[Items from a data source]
+ + + + + + +
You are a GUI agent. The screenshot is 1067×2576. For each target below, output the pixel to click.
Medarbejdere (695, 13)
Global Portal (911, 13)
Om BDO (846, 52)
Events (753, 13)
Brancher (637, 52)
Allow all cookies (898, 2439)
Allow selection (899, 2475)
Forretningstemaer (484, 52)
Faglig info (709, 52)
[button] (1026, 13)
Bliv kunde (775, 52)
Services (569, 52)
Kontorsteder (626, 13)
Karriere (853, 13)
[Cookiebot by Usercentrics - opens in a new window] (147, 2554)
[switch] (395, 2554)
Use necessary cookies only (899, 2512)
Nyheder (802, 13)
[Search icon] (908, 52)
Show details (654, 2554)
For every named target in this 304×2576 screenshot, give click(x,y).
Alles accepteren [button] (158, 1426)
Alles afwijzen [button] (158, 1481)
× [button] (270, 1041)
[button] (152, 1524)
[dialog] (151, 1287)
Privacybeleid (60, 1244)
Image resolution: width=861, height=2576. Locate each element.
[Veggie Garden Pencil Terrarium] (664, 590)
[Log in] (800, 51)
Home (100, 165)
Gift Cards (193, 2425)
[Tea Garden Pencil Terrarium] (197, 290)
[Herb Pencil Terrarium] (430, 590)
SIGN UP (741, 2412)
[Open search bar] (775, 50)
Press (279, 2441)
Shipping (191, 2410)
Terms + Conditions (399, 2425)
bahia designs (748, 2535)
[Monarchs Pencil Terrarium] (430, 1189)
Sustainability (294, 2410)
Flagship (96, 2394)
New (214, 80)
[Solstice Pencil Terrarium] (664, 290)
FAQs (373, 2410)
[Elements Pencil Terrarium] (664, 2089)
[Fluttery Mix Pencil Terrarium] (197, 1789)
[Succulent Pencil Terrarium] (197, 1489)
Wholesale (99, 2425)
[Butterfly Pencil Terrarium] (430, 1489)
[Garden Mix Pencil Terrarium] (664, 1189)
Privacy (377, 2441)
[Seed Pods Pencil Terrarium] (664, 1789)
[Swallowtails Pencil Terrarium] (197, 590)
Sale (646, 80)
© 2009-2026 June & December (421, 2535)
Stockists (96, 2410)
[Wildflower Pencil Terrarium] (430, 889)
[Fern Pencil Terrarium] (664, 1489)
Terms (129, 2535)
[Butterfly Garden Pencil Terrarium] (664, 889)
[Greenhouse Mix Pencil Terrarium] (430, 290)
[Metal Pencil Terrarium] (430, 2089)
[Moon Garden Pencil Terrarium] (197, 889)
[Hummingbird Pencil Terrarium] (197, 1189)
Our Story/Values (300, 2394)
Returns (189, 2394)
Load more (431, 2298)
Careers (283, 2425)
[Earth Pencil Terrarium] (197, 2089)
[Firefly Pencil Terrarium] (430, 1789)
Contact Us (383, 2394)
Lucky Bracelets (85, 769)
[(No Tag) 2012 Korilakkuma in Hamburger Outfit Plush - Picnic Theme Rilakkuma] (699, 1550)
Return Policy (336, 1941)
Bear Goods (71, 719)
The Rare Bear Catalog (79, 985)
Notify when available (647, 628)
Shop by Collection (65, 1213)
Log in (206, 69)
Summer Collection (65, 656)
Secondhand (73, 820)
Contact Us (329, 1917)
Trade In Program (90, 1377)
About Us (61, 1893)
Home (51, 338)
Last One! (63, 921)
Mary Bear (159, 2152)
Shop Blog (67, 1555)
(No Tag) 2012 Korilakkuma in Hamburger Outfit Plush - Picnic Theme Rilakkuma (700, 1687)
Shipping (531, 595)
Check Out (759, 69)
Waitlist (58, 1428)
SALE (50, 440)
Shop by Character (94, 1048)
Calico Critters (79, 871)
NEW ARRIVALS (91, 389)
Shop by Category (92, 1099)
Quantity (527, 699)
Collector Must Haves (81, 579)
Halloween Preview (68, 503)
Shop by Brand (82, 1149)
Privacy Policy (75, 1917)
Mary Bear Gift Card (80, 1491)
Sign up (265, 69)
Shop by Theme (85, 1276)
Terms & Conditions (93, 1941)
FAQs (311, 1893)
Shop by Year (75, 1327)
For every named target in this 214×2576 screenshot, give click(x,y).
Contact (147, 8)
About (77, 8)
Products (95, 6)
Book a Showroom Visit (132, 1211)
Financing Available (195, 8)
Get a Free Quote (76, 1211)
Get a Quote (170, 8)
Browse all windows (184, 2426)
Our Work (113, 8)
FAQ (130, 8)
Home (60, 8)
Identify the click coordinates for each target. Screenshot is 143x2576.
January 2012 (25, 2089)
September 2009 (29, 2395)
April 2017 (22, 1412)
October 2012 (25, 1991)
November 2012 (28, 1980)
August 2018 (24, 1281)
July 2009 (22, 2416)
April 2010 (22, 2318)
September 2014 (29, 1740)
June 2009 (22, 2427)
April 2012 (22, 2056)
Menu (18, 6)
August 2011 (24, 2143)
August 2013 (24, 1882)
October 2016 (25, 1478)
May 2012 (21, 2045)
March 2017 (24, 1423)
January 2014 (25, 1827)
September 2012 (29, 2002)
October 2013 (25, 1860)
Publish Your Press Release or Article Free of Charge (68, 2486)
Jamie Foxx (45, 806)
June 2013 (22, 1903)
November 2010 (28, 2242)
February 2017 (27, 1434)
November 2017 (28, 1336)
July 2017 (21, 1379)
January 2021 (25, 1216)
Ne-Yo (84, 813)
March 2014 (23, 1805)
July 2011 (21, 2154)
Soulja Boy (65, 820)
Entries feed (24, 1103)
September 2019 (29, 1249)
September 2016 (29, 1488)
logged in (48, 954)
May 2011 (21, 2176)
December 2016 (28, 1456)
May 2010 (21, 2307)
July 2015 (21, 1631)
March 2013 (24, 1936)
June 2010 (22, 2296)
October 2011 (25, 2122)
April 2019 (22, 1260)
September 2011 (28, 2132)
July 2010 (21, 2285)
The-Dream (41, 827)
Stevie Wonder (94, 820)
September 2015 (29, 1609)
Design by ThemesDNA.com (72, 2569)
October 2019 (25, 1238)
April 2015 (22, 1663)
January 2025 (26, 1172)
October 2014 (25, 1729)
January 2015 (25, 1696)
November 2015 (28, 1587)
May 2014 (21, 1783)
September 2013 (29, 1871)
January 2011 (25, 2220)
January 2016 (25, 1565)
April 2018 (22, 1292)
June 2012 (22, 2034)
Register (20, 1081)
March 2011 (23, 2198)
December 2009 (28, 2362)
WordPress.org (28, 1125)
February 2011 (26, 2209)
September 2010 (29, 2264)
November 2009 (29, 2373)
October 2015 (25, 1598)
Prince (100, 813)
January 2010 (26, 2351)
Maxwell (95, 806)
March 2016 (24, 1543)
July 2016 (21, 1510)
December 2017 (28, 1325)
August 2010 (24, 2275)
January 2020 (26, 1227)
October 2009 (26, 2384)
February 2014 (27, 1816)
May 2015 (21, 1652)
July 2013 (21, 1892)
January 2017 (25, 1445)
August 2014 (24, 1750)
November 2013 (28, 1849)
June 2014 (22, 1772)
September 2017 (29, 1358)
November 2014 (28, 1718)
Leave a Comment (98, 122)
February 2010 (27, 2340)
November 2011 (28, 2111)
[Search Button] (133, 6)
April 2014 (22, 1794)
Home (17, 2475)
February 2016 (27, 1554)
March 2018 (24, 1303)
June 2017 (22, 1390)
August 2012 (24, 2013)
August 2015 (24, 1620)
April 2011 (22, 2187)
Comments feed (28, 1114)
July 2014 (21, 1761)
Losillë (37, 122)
+ + + + + + +
» TASK REQUIREMENTS:
Give the number of lines in the entries that contain the word "cookies", without any other words.

» ANSWER SECTION:
2